FinOps

News of financial ops, regs and tech

  • Home
  • Ops
  • Tech
  • Regs
  • Contact
  • The FinOps story
  • Subscribe
  • Log In

News to Use: Whistleblower Update, Lending vs. Voting, and New TA Utility

April 13, 2015 By Chris Kentouris Leave a Comment

Break during working hoursSEC Chills Pre-taliation: The Securities and Exchange Commission’s enforcement of rules against whistleblower retaliation has just taken another giant step forward with the US regulatory agency’s first announcement it has penalized a firm for restrictive language in an employment agreement.

Although the US$130,000 fine was against KBR Inc., not a financial services firm, attorneys specializing in securities law are warning clients that the KBR case signals more enforcement actions to come. The SEC has reportedly already requisitioned past and present employment contracts from a number of unnamed firms.

Legal experts highlight that there was no proof that KBR, one of the US’ largest government contractors, ever overtly attempted to block an employee from unauthorized contact with a regulator. The penalty was only for the inclusion of a confidentiality clause in an employment contract which forbade the discussion of certain topics without the approval of the firm’s legal department, on threat of “disciplinary action up to and including termination.” KBR has also been required to eliminate any “pre-taliation” clauses out of its contracts, and inform employees who signed the contract of the changes in their agreements.

“The takeaways from the SEC’s order are clear. First, the SEC is and will continue to actively investigate employer-employee agreements and other arrangements that have even the potential to stifle the reporting of securities law violations,” blogs Jonathan W. Hackbarth, defense specialist in ligitation and regulatory enforcement actions with the law firm of Quarles and Brady LLP. Should the SEC find anything, he adds, firms can expect to pay substantial penalties as in the case of KBR.

What should compliance officers do now? The quick answer is to review and correct, if necessary, all contracts with employees, agents, and other representatives. Those include confidentiality, compensation, employment, settlement, and severance agreements. “The SEC will look critically on any arrangement, no matter how creative, that could even potentially stifle whistleblowing,” warns Hackbarth.

Voting Trumps Revenues: Fund managers won’t hesitate to lose money by recalling loaned-out shares in order to cast their votes at annual meetings and other events, according to a new study from academics at Georgetown University, DePaul University and the University of Cambridge.
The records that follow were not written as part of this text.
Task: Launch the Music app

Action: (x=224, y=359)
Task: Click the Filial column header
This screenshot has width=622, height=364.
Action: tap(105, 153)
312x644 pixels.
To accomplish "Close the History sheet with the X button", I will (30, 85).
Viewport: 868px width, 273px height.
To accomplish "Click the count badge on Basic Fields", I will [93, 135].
Corporations require that only the rightful owners of shares on a pre-established record date be allowed to vote. That means that unless lenders of equities ask for their shares back before the contractually agreed upon time, their voting rights could end up in the hands of borrowers. Fund managers lend out securities to earn extra revenues on their holdings from borrowers — namely broker-dealers and hedge funds — who need them to meet settlement and other obligations.

The study, based on anonymized data from pension funds, insurers, and other large institutions including mutual funds, showed that asset owners were most likely to ask for their shares back if they felt their vote was important. Such was usually the case when it came to matters involving executive compensation, takeover threats and corporate controls. Asset holders were also more likely to recall shares when they want to vote against management-endorsed proposals.

SunGard Does it Again: Mutual fund complexes and their service providers can now outsource all of their transfer agency work to SunGard thanks to its new shareholder recordkeeping utility.

The utility leverages SunGard’s takeover of Citigroup’s transfer agency business, including its staff, for long-only funds on March 31. SunGard wouldn’t disclose the size of Citi’s book of business, but says the transaction, is made easier by the fact the technology giant had already managed Citi’s transfer agency platform, SunGard’s Asset Arena application, since 1998. The platform, which services US and non-US investment funds, hedge funds, collective trusts and exchange-traded funds, is used by about 200 fund managers, says SunGard.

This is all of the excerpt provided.